» WHAT TO WORK ON
- a) Name every function that the text below on the dynamic communities algorithm says is used to simulate community changes.
- b) Pick up the text on the dynamic communities algorithm where it stops and keep writing.

The community structure of a graph is a metric that can be used to cluster its vertices. One can define which groups of vertices form a community through the comparison between the density of the graph and the density of the group. The density is calculated considering the number of edges within the vertices of the community, where more edges mean higher density.

All functions that simulate transformations reach their goal by making changes in the graph elements. Basically, there are three types of transformations, which are illustrated in Fig. 3: (a) one-to-one, which involves the growth or contraction of the community; (b) one-to-many or many-to-one, that are related to the splitting or merging phenomena, i.e. one community can give rise to several others or several communities can merge into a single one; and (c) one-to-zero or zero-to-one, represented by the birth or termination of a community (Porto and Quiles 2014).

### 5.2 Dynamic communities algorithm

The algorithm described in this study creates a sequence of graphs, each containing its own structure in communities, to simulate the behavior of a dynamic graph. Dynamic communities algorithm is composed of six functions that simulate these behaviors, named: born, growth, extinction, contraction, merge, and split. Hence, the output this algorithm is a graph that passes through a sequence of random changes considering the six possible functions stated before; this response must have specific properties.

The properties are some topological measurements extracted from the graph. The output graph must preserve the measures of the input graph according to some previously established parameters. Here, the measurements are the average degree of the network and the maximum degree, in which the degree of a vertex is the sum of the number of edges connected to it; the mixing parameter, which controls the fraction of edges that a vertex shares with vertices belonging to other communities; and, finally, the minimum and maximum size of the communities. While it is simple to check these properties, it is not trivial to implement an algorithm that generates a final graph that complies with them. As a consequence, there must be a test routine to facilitate and give confidence to the code.

However, in addition to the challenges already mentioned above, another challenge to test algorithms treated in this work is the input domain (Elva 2013). The input domain is any possible combination of all input parameters of a method. However, if the parameters can be chased from an infinite set, which is the case in this experience, it means that the input domain is also infinite. Therefore, not every possible combination is available.

As already stated, the algorithm output is a graph which undergoes a sequence of random changes using the six possible change functions. The input of each function is also a graph, so the output of one function can be used as input to the next one, without any interference. However, in the tests, each output is checked whether it is under the properties established before, and it is used as input to the next function.

Equation 3 gives an example of a possible sequence executed by the algorithm, where gi is the initial input graph and go is the final output graph.

$$g_{o} = born(extinction(born(growth(g_{i}))))$$
(3)

### 5.3 Randomized algorithm

Randomness plays an important role in the algorithm. The six functions aim to create a dynamic network with community structure evolution, step by step, to serve as a benchmark for community detection algorithms. It means that the randomness is not only a consequence of the way the algorithm has been implemented but a requirement.

Each function, born, extinction, growth, contraction, merge, and split will perform a series of modifications in the network. Such modifications involve adding and removing vertices and edges of one or more communities. Also, despite the algorithm having control of which are the vertices and edges of the network that may undergo such changes, the number of times that they occur is decided only at runtime. The only estimate one can make is that this amount is proportional to the number of vertices that are being treated by the function.

» SOURCE MATERIAL
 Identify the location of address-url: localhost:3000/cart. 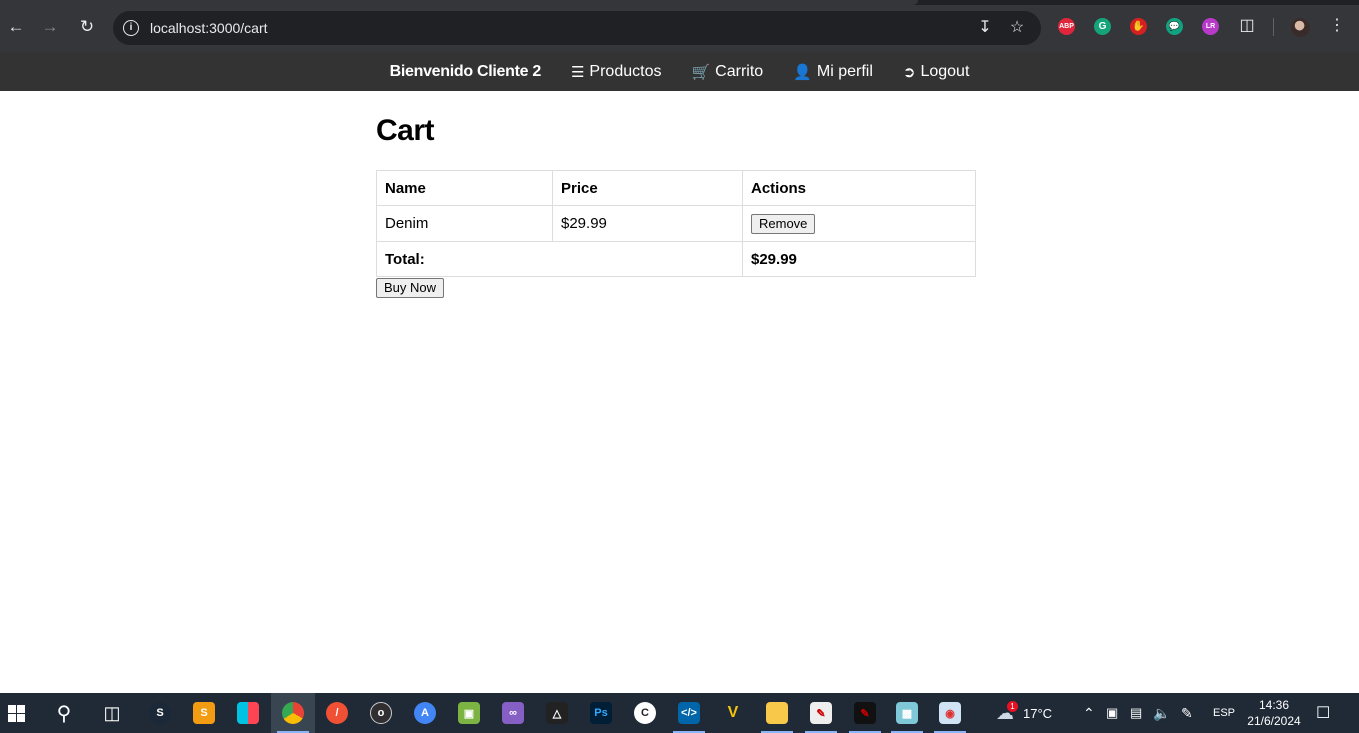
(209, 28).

» ANSWER LIST
- a) born, growth, extinction, contraction, merge, split

- b)
For example, the merge function first chooses how many (first random decision) communities will undergo changes, which can be at least two and up to all the communities. Then choose which (second random decision) communities will merge with which. From there, it sums up the total amount of vertices in the communities and calculates the minimum expected number of edges (density) to merge the selected communities. Then, pairs of vertices are selected (multiple random decisions in sequence) and become adjacent until the desired density is achieved.

Randomness was present in all steps of the merge function, as described in the previous paragraph, and is also present in all other functions. The first and second random decision of the merge function define how many decisions will be made after and the same principle applies to all other functions as well. This is a significant problem when testing computer code, after all, before running there is no indication of how many arbitrary decisions will be needed. It is only known that this quantity will be proportional to the number of vertices treated in the function. Furthermore, even this amount is only determined at runtime.

From the input graph, each function generates a sequence of graphs that correspond to the evolution (or transformation) of the graph in time. Thus, community detection algorithms can be tested in the most diverse situations regarding the order of application of each one of the six functions of the algorithm. Ideally, this order must be as random as possible, as well as the number of transformations. Both order and quantity are chosen at runtime.

### 5.4 Experimental design

A single-subject experiment was performed to verify the feasibility of the approach proposed to applying TDD in the development of the randomized algorithm for creation and evolution of dynamic graphs. The single-subject in this study is a computer scientist who develops research in the area of Machine Learning using Complex Networks, in the Associated Laboratory of Computation and Applied Mathematics at the INPE. The task assigned to researcher-developer was to implement the Dynamic Communities Algorithm using our approach, which had originally been implemented by herself in R programming language (R Core Team 2015) in a traditional way. The participant received previous training on TDD which consisted of theoretical classes and practical exercises, during a course in software design at the INPE. On this occasion, the approach to using TDD with randomized algorithms was presented.

The independent variables of the study are (1) the programming language, (2) the randomized algorithm, and (3) the developmental approach that is also the treatment variable. The objectives dependent variables observed in this study are: lines of code, number of functions, lines of code per function, lines of test code, and number of test cases. The developer’s view about the effects of applied treatment is a subjective variable that was considered in this study.

Single case experimental designs usually involve an initial period of observation referred to as the “baseline” or “A Phase”. Upon completion of this phase, the independent variable is manipulated during the second period of observation referred to as the “treatment” or “B Phase”, in order to verify the dependent variables. This procedure is known as an A-B design (Harrison 2000).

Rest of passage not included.